» **What the task requires**
Below are some records. Return exactly the lines from the one with "Правила и забрани: как" to the one with "Terms & Conditions (560, 2528)", and nothing else.

» **Recorded data**
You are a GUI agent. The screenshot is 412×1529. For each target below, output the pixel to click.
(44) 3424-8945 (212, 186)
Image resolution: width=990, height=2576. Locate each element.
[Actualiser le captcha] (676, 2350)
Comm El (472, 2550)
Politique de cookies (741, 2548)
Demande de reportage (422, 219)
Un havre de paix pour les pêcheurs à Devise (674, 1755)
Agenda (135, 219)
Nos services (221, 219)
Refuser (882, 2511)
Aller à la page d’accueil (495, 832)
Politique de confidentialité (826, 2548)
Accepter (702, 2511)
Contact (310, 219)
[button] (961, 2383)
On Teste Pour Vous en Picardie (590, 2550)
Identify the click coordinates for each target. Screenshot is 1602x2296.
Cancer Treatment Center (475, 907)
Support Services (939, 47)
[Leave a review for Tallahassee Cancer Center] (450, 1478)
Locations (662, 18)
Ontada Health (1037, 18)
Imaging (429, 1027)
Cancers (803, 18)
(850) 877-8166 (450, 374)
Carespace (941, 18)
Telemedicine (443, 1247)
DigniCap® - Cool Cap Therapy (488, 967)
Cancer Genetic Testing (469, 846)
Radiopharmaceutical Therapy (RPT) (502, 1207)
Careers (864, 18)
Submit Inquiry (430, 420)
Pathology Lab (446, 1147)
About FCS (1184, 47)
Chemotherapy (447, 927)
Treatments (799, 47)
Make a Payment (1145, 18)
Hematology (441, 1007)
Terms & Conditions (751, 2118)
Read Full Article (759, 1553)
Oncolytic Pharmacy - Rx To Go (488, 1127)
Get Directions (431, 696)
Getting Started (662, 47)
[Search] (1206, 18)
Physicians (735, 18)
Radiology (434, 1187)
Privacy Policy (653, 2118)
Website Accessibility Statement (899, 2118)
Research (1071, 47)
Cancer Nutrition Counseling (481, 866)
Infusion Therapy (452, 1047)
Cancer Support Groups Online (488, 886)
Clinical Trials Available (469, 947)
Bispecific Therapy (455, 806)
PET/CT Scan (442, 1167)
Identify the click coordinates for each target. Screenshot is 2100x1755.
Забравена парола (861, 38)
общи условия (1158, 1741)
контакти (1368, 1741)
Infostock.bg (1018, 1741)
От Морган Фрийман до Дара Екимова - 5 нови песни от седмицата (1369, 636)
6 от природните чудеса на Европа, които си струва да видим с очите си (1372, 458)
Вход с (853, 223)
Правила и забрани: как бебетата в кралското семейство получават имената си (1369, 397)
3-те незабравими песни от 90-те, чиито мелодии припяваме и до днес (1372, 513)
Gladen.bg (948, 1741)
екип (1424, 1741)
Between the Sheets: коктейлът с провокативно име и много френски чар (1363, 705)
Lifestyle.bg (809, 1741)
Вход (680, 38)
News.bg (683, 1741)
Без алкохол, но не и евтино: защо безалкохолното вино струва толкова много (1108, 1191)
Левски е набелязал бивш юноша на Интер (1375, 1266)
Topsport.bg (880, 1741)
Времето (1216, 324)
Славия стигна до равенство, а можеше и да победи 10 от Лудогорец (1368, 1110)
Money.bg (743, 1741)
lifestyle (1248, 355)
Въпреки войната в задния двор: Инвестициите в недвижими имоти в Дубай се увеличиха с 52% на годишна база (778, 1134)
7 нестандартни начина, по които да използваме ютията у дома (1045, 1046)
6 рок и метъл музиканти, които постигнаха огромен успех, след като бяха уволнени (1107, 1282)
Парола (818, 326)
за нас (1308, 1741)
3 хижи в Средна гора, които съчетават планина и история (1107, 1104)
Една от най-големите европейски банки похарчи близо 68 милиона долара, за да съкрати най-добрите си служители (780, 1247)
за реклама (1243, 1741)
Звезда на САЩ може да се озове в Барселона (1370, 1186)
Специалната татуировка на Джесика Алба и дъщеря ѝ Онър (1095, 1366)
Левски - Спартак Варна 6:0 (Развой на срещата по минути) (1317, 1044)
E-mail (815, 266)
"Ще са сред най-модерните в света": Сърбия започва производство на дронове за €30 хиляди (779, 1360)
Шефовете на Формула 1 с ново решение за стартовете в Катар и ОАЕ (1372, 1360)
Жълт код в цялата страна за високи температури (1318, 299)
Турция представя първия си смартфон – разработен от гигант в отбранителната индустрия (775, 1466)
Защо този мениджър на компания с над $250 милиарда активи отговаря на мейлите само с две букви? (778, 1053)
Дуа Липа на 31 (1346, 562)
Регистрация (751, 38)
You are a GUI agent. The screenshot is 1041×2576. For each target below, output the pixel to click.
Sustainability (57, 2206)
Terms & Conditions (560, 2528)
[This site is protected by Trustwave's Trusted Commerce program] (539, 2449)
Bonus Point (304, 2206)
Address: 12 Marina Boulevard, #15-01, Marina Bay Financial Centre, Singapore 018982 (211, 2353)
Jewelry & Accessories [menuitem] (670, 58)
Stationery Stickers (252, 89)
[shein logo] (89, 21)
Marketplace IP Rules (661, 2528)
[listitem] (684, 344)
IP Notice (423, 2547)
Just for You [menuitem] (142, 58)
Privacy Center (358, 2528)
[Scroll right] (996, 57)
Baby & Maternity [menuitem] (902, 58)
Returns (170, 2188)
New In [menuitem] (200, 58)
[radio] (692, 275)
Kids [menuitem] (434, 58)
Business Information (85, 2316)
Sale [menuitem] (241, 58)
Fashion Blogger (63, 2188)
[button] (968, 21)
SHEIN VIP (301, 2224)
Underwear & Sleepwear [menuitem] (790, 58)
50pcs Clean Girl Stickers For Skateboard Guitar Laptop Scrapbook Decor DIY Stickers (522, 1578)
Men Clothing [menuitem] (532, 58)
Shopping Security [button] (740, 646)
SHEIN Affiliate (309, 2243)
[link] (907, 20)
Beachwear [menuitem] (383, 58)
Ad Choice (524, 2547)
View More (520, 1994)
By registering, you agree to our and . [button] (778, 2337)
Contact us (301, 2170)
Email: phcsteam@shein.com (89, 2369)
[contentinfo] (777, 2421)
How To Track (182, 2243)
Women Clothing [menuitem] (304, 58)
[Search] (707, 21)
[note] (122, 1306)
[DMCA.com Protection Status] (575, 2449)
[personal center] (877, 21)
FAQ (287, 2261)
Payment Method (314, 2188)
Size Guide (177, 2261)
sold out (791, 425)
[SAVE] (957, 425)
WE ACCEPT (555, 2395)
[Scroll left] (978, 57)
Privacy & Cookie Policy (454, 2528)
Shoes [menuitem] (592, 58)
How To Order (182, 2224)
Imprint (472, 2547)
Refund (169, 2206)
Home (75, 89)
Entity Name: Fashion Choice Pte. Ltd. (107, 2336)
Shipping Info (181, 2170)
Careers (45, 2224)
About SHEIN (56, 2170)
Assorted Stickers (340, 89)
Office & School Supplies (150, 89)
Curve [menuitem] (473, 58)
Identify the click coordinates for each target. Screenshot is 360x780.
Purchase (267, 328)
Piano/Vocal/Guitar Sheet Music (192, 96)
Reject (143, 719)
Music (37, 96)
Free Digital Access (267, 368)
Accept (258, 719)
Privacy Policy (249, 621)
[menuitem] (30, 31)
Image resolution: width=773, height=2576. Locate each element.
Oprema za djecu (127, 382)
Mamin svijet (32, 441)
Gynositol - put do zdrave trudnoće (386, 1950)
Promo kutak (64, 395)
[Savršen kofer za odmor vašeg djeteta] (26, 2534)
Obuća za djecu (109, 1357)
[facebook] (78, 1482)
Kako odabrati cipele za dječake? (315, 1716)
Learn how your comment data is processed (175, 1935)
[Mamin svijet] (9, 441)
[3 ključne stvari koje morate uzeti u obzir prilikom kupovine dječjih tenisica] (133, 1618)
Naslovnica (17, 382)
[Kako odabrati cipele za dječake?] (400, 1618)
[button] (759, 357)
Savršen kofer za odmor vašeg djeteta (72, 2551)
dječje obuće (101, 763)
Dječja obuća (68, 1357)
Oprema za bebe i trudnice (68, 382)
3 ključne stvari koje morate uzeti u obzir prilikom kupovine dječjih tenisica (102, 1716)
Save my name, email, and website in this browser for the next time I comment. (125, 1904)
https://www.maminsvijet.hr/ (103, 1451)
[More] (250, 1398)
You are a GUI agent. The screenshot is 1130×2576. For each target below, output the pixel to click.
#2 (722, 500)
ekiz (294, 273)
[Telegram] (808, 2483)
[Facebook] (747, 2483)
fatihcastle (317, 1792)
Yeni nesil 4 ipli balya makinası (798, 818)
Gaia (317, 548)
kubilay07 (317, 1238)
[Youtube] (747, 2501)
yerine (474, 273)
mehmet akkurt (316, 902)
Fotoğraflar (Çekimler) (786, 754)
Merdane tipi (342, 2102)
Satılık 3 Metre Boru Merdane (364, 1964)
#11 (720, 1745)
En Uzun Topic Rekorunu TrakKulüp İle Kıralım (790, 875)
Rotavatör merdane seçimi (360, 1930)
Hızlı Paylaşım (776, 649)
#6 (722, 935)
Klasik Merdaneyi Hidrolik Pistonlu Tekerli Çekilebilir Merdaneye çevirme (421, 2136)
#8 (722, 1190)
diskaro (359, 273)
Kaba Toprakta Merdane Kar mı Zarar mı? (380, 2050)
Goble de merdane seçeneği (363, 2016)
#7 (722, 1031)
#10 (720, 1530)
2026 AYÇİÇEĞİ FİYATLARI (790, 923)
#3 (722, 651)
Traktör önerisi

» **Result**
Правила и забрани: как бебетата в кралското семейство получават имената си (1369, 397)
3-те незабравими песни от 90-те, чиито мелодии припяваме и до днес (1372, 513)
Gladen.bg (948, 1741)
екип (1424, 1741)
Between the Sheets: коктейлът с провокативно име и много френски чар (1363, 705)
Lifestyle.bg (809, 1741)
Вход (680, 38)
News.bg (683, 1741)
Без алкохол, но не и евтино: защо безалкохолното вино струва толкова много (1108, 1191)
Левски е набелязал бивш юноша на Интер (1375, 1266)
Topsport.bg (880, 1741)
Времето (1216, 324)
Славия стигна до равенство, а можеше и да победи 10 от Лудогорец (1368, 1110)
Money.bg (743, 1741)
lifestyle (1248, 355)
Въпреки войната в задния двор: Инвестициите в недвижими имоти в Дубай се увеличиха с 52% на годишна база (778, 1134)
7 нестандартни начина, по които да използваме ютията у дома (1045, 1046)
6 рок и метъл музиканти, които постигнаха огромен успех, след като бяха уволнени (1107, 1282)
Парола (818, 326)
за нас (1308, 1741)
3 хижи в Средна гора, които съчетават планина и история (1107, 1104)
Една от най-големите европейски банки похарчи близо 68 милиона долара, за да съкрати най-добрите си служители (780, 1247)
за реклама (1243, 1741)
Звезда на САЩ може да се озове в Барселона (1370, 1186)
Специалната татуировка на Джесика Алба и дъщеря ѝ Онър (1095, 1366)
Левски - Спартак Варна 6:0 (Развой на срещата по минути) (1317, 1044)
E-mail (815, 266)
"Ще са сред най-модерните в света": Сърбия започва производство на дронове за €30 хиляди (779, 1360)
Шефовете на Формула 1 с ново решение за стартовете в Катар и ОАЕ (1372, 1360)
Жълт код в цялата страна за високи температури (1318, 299)
Турция представя първия си смартфон – разработен от гигант в отбранителната индустрия (775, 1466)
Защо този мениджър на компания с над $250 милиарда активи отговаря на мейлите само с две букви? (778, 1053)
Дуа Липа на 31 (1346, 562)
Регистрация (751, 38)
You are a GUI agent. The screenshot is 1041×2576. For each target below, output the pixel to click.
Sustainability (57, 2206)
Terms & Conditions (560, 2528)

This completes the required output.